**Written problem**
Lay out everything in the listing from the line containing "Task: Click the list view icon in left panel" down to the line containing "Action: pos(4,143)" as a Markdown table with columns Row and Line, skipping blank lines. Leave the pictures out.
─── Material to process ───
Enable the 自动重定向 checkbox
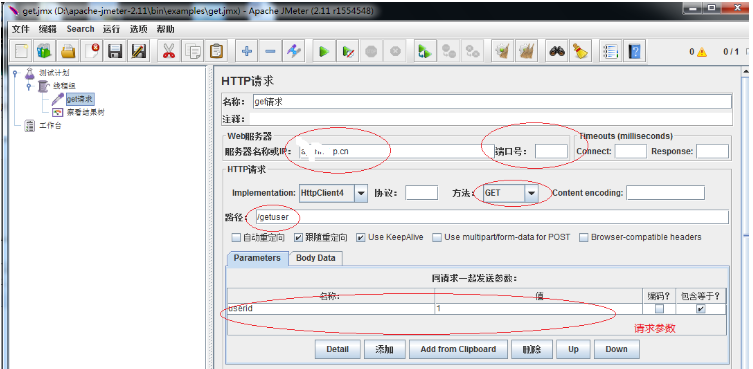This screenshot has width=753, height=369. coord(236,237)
───
─── Material to process ───
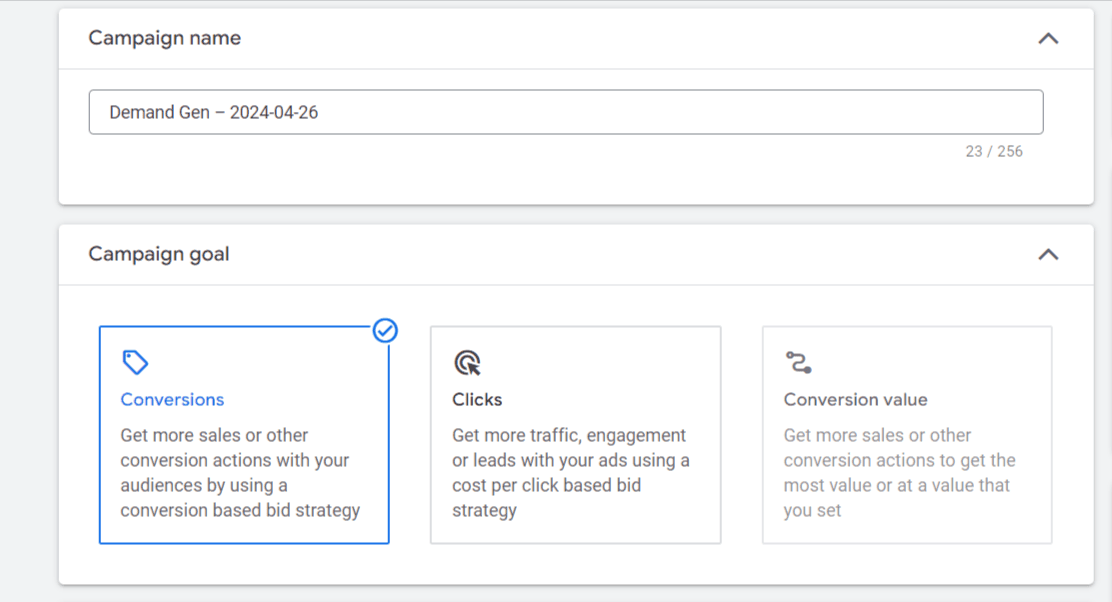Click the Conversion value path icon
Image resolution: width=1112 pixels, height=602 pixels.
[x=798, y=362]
───
─── Material to process ───
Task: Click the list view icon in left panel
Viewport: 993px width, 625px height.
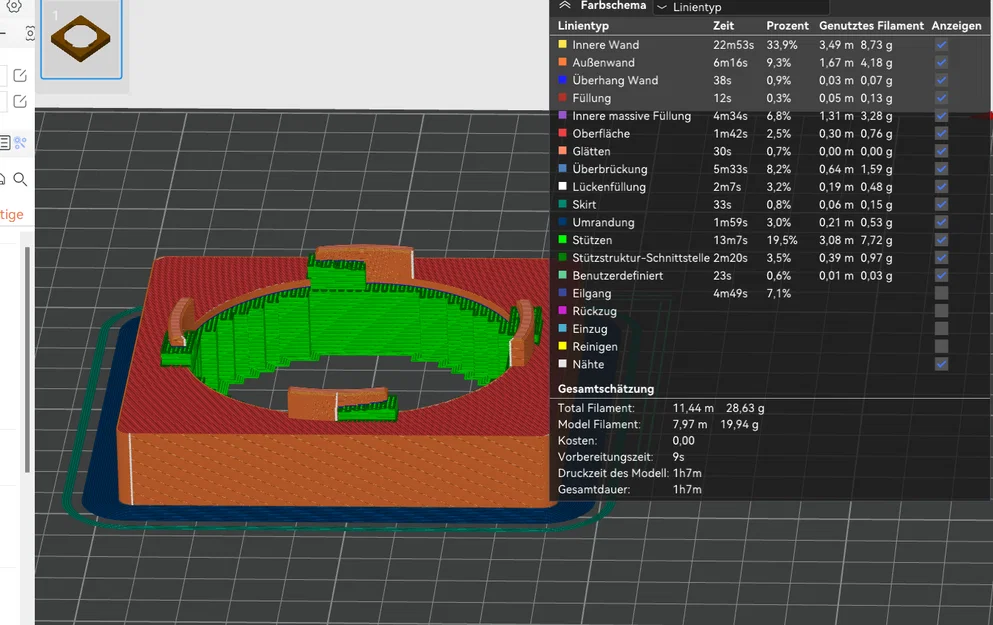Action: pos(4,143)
───
**Problem solution**
| Row | Line |
|---|---|
| 1 | Task: Click the list view icon in left panel |
| 2 | Viewport: 993px width, 625px height. |
| 3 | Action: pos(4,143) |